[tf.data] Update the gradient descent algorithm for autotuning so that the optimization will not stop when CPU budget is reached. Instead it will only increase the buffer_size parameters.

PiperOrigin-RevId: 346374290 Change-Id: Id977bc6ab1329b59f1dfcf53ae03b0640bf56620
2020-12-08 11:42:43 -08:00 · 2020-12-08 11:42:43 -08:00 · 4e6fbd12cb
commit 4e6fbd12cb
parent a8d76616fd
2 changed files with 145 additions and 74 deletions
--- a/tensorflow/core/framework/model.cc
+++ b/tensorflow/core/framework/model.cc
@ -37,6 +37,88 @@ inline bool IsAutotuneNode(const std::shared_ptr<Node> node) {
 // Wrapper for the square function to reduce verbosity.
 inline double Square(double x) { return x * x; }
 // Collects "essential" parallelism parameters and buffer size parameters in the
 // tree rooted in the given node.
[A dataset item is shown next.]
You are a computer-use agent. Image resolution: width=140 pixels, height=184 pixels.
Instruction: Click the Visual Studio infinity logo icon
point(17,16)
Which parallelism parameters are essential is
 // determined by the relative processing time spent in the corresponding
 // transformation. The collected parameters are returned via maps that map node
 // names to their respective parameters.
 inline void CollectParameters(
    std::shared_ptr<Node> node,
    const absl::flat_hash_map<string, std::shared_ptr<Parameter>>& parameters,
    absl::flat_hash_map<string, std::shared_ptr<Parameter>>*
        parallelism_parameters,
    absl::flat_hash_map<string, std::shared_ptr<Parameter>>*
        buffer_size_parameters) {
  // Parallelism parameter is considered to be essential if the corresponding
  // transformations's processing time is greater than essential rate times the
  // average transformation self processing time.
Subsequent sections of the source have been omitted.